• **Task list**:
A - Can you rewrite the property news passage that begins at the words "The CML has been" and stops after "discounts and incentives.", renaming "guidelines" to "guidance"?
B - How would the property news go on after its last sentence? Write the continuation.

• **Extract to read**:
....................
New valuation process for new build properties announced
The Council of Mortgage Lenders (CML) has announced new procedures for the valuation of new build properties, which will take into consideration discounts and incentives offered by residential developers.
From 1st September all buyers and developers will be required to fill out a ‘disclosure of incentives’ forms and provide it to their lender. The CML has responded to concerns raised by lenders that they were unintentionally lending based on the valuation of the property, which was higher than the true price paid.
The CML has been working with surveyors and house builders to ensure that valuations for new-build properties are more ‘reliable and robust’. The new procedures have the backing of the Royal Institute of Charted Surveyors (RICS), the Home Builders Federation and Homes for Scotland, who will all be amending their guidelines to encourage greater transparency about discounts and incentives.
Sarah Robson, spokesperson for the CML, told PIN: “These changes will benefit existing and prospective new build property owners. If a valuation is inflated because the incentives have not been disclosed, then this is at the detriment of all buyers of new build property. Valuations are registered with the Land Registry and used as a basis for other valuations of similar properties in an area, eventually over-inflation is discovered, particularly in a slowing housing market. Later down the track when borrowers go to sell new build properties on which valuations have not been robust, as a result of the direct or indirect effects of undisclosed incentives, they will find the property is now worth less than their mortgage.” Robson added “The changes will help to restore lenders confidence in lending on new build property.”
Buy-to-let remain strong says NLA
The National Landlords Association (NLA) has announced that contrary to recent reports the fundamentals behind the UK buy-to-let market remain strong.
The association points to Paragon Mortgage’s recent Buy-to-Let Index for April which saw the average annual rental income rise to £12,048, a 13.8% rise from that recorded in April 2007. The NLA describes the buy-to-let market as being ‘counter-cyclical’. As the credit crunch continues and an increasing number of would be first-time buyers are forced to remain in the private rented market, this leads to an increase in demand and therefore an increase in rents. They believe that for a professional landlord the current market conditions should be seen as an opportunity to expand their portfolio.
Simon Gordon, head of communications for the NLA, told PIN: “The buy-to-let market has not been immune to the credit crunch and some inexperienced landlords have been caught out as a result, leading to a negative reaction in parts of the media. However we believe that the sector remains strong and most professional portfolio landlords are doing well. Rents are rising in many parts of the UK due to a number of factors. It would be unfair to say that UK landlords are taking advantage of the current market conditions or profiteering but they are simply covering rising costs and responding to increased demand.”
Offices fare worst in May
According to research conducted by IPD the total return of the UK office sector property faired worst out of all commercial sectors reviewed in May, falling by 0.9%.
The UK Monthly Property Index (MPI) records commercial real estate property performance both in total and by sector. Performance is measured by total return of a property which is found by adding income return growth to that of yield and rental value. The all property total return for May (-0.7%) had fallen slightly against the April figure (-0.5%), but was still much higher than December’s low point (-3.7%). On an annual basis the total return hit a record low in May 2008 (-13%).By sector, industrial performed best (-0.5%) followed by retail (-0.7%) and finally office (-0.9%).
....................
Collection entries
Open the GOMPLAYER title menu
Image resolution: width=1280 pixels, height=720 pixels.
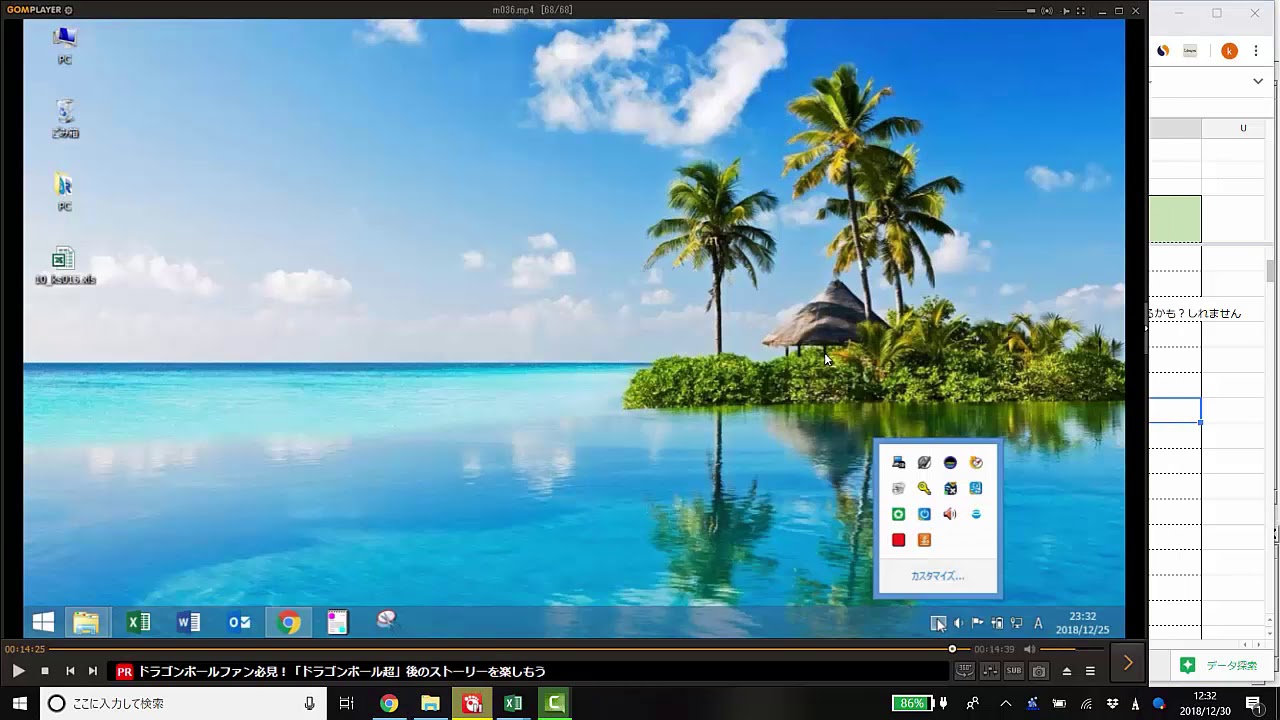click(x=40, y=10)
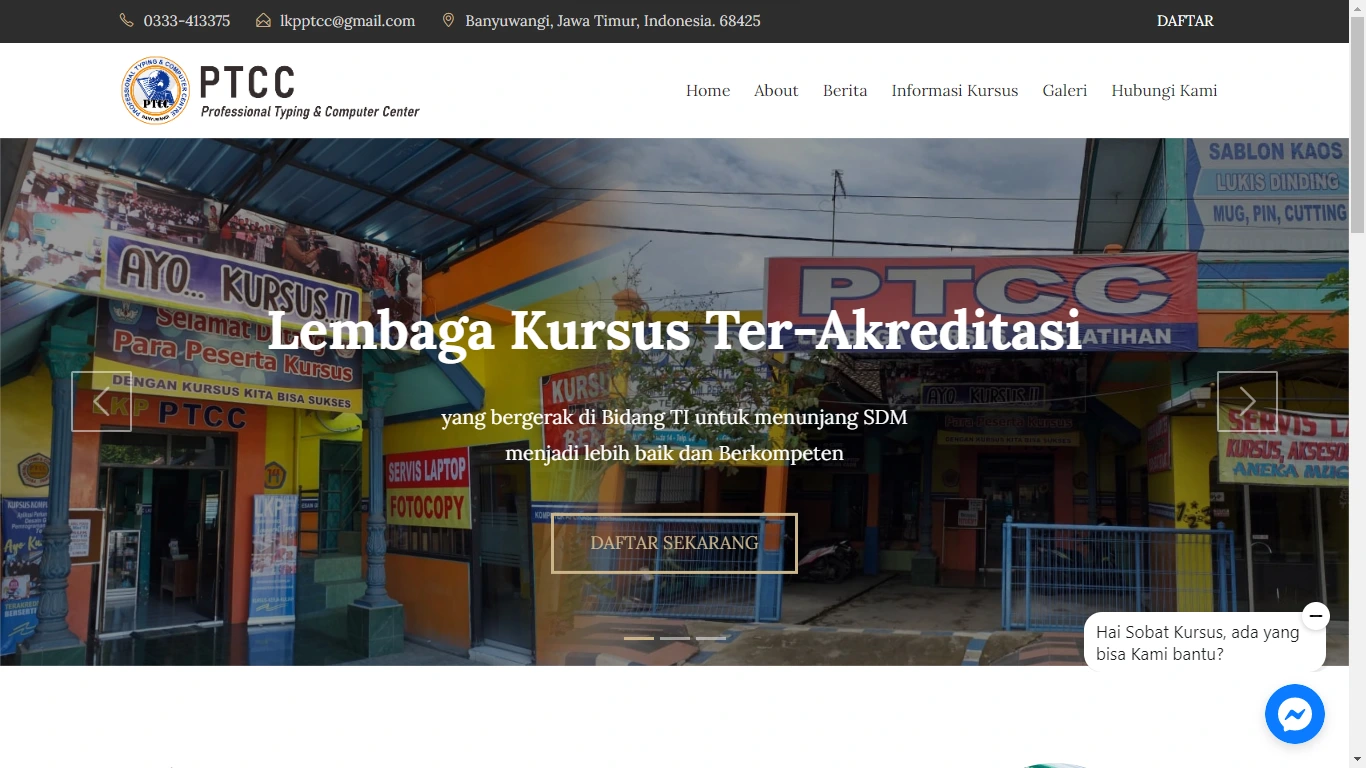
Task: Open Informasi Kursus menu
Action: 955,91
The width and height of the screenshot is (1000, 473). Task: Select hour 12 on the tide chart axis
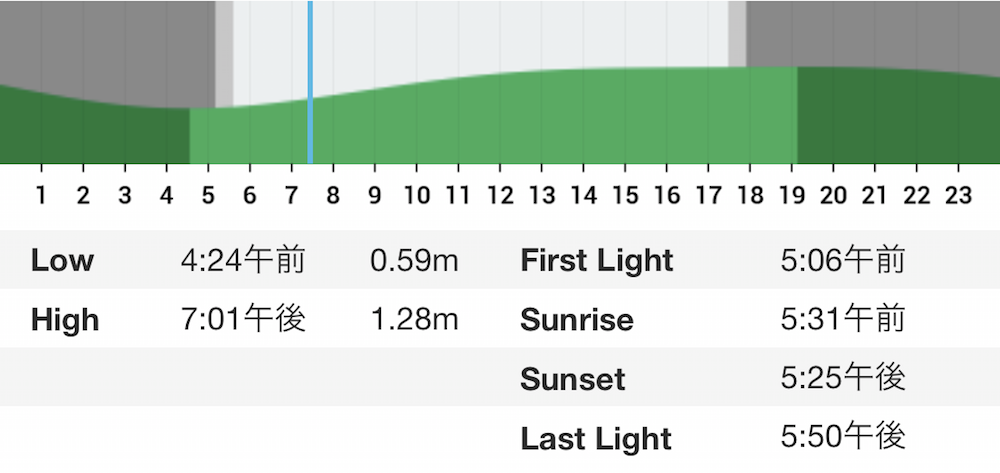[x=499, y=195]
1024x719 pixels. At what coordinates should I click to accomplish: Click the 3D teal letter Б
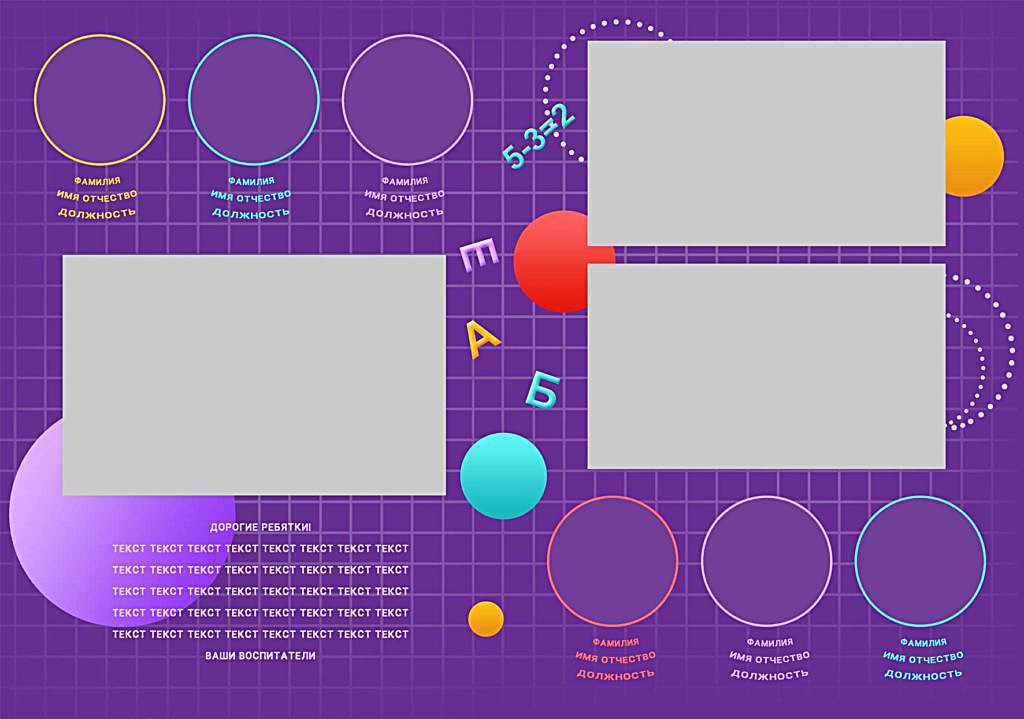coord(541,390)
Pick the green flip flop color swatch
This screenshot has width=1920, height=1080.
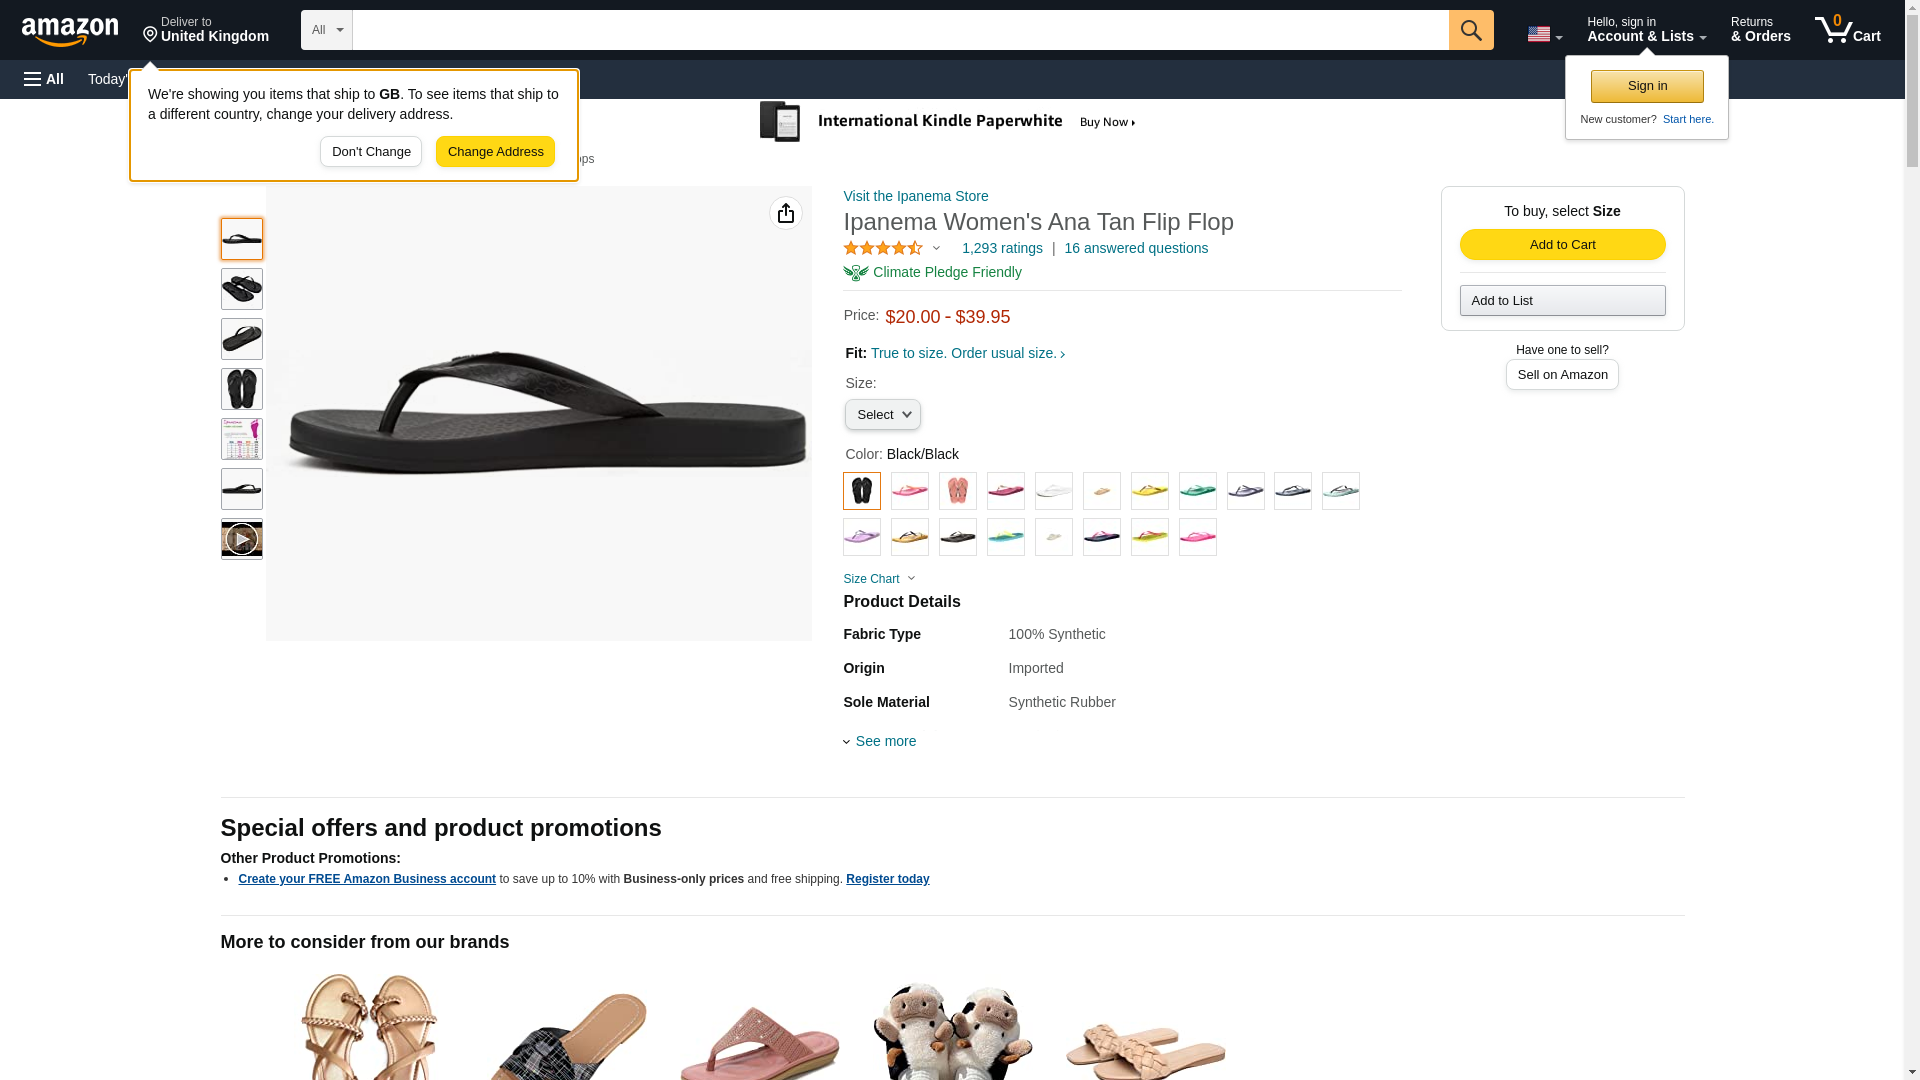[1198, 491]
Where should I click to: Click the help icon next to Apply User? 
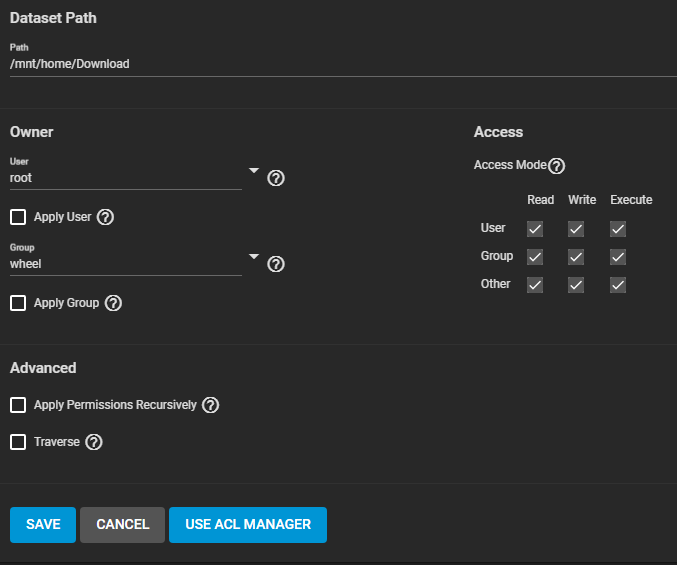tap(106, 217)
....................
• **Responses in order**:
A -
The CML has been working with surveyors and house builders to ensure that valuations for new-build properties are more ‘reliable and robust’. The new procedures have the backing of the Royal Institute of Charted Surveyors (RICS), the Home Builders Federation and Homes for Scotland, who will all be amending their guidance to encourage greater transparency about discounts and incentives.

B -
The MPI also breaks performance down by its components. Yield growth for all properties remained unchanged in May (-1.1%) as did income return (0.5%) and rental growth fell (-0.04%), the first time it has been negative since January 2004. When broken down by sector, industrial and retail saw no change in their yield growth (-1.1), whereas the office sector experienced a further fall (-1.3%) from April (-1%). Retail also remained the only sector to retain a positive rental growth while there were falls for both industrial (-0.1%) and office (-0.2%).
Malcolm Frodsham, research director at IPD, said: “After eleven months of falling capital values, May 2008 also registered a very small fall in rental values and this is the first month that the yield and rent drivers of capital value growth have been pushing in the same downward direction”.
Chesterfield to receive 1,200 new homes in £350m regeneration
Chesterfield , the largest town in Derbyshire, is to receive over 1,200 new homes in a £350m mixed-use regeneration project planned for the town.
Urbo Regeneration working in partnership with Chesterfield Borough Council will be developing a 40 acre site which will also encompass 400,000 sq ft of commercial floor space. The 1,200 homes are currently planned to be split between 400 houses and 800 apartments. The project has been planned over an approximately 10 year period with a planning application to be submitted in the autumn. The project plans to ‘sidestep’ the current problems in the apartment market by focusing initially on the building of low density houses and then moving on to the apartments. Urbo has described Chesterfield as not suffering from the same oversupply of residential apartments which currently affect some other northern towns and cities.
The site, which is 10 minutes outside of the town centre, will be focused around the Chesterfield Canal. It is planned to create a Canal Head which will be a basin for canal boats, this will be surrounded by high quality retail space. There are also plans for an island community between the canal and the river with high end housing.
Andrew Dainty, director of Urbo Regeneration, told PIN: “Our Council partners have said that Chesterfield Waterside is the most important regeneration project the Town has seen in forty years, so Urbo's job as their developer is to make sure the scheme, when delivered, is of the highest possible quality. The local community has similar expectations having given an almost unprecedented 99% support from our public consultation work earlier this year. Recent market pressures on apartment delivery aren't a great problem for such a long-term project.”
Not all ‘doom and gloom’ for lenders
GB Finance, a bridging loan lender, has announced that they have recorded ‘unprecedented’ growth during 2008 (+46%), both in the number of loans on its books (+37%) and also in the size of the average loan (+6%).
The lender believes some of their success is due to the credit crunch, with the market becoming harder for traditional lenders and brokers, which has led to an increase in the levels of bridging loan business. They also feel that some of their recent growth can be attributed to work that they have carried out educating brokers in the variety of ways that bridging finance can be used.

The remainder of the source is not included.